This is the first in what I hope will be a series of posts, in which I shall be sharing a selection of illustrations for the Cock Robin story as they have appeared throughout history, a mixture of pieces I have acquired myself or examples I have found online.
There are a surprising variety of iterations, though they mainly date to the Victorian era. In contrast, as far as I can tell, there does not appear to be a single modern illustrated version of the rhyme in print today. I wonder if this is perhaps because in the Victorian age, there was an openness toward the explicitly macabre within children's entertainment, that has since been abandoned. Either way, it means I may just be filling a gap in the market!
Anyway, on to the matter of this post...
'The Death and Burial of Cock Robin'
Nelson's Oil Colour Picture Books for the Nursery (1864)
I was recently excited to purchase this very obscure, if tattered and incomplete copy of the Cock Robin story. I did not know anything about the edition or it's age when I purchased it on an online auction site, but the illustrations were so striking I could not resist getting a hold of it.

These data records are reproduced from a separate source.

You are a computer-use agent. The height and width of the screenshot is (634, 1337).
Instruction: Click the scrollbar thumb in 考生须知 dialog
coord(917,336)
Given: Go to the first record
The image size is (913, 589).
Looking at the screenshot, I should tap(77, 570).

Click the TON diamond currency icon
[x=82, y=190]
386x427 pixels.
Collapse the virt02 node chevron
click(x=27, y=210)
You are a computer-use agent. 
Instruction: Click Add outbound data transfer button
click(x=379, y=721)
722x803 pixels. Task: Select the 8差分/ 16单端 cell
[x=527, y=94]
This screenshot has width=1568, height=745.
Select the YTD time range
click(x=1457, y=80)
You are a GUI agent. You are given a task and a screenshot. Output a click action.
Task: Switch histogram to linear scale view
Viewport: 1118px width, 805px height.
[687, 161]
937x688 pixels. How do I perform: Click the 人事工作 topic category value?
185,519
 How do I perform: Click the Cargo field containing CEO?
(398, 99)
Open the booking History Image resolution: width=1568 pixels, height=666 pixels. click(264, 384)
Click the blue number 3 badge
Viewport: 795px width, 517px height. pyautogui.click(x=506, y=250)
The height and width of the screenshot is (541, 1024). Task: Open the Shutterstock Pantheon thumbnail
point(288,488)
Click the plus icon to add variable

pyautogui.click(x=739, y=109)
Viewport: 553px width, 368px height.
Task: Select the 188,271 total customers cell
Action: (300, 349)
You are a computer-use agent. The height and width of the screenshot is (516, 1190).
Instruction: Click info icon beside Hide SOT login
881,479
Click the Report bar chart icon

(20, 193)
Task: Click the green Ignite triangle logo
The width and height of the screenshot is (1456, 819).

Here are my scans of the illustrations, which are in remarkably good condition, given the state of the outer cover:
As far as I have been able to discover, this was one of a series of children's picture books published by T. Nelson and Sons in 1864, meaning its over 150 years old! The book I have contains these six oil colour chromolithograph prints, which I think cover all the animals of the rhyme. Unfortunately some of the accompanying verse pages are missing (the usual first and last at least). The pages, most of which are loose, are held within a very delicate and worn turquoise cover (top image), embossed with flowers and images of children, with its own inset printed title and circular print.
I think these are some of the best illustrations for the tale that I have come across, particularly because they have an eerie tone that is very similar to what I am trying to capture in my own images. I also much prefer it when the animals are not overly anthropomorphised, as this adds something to the uncanny concept of the funeral. The depth of the colours and shades are intensely rich to view in hand, and remind me, particularly in the foliage, of old Japanese woodcuts. There is a certain vibrancy and life in them, as physical prints, that seems missing in modern digital printing, but which isn't entirely replicated in these scans.
This book; delicate and wilting though it may be, is one I shall treasure for many years to come, and perhaps it is not too much to hope that some day, my own effort will reside on the shelf of some unknown person, in 150 years time, and might give the same joy to them as I find now in these ephemeral pages.
I do hope you have enjoyed seeing them!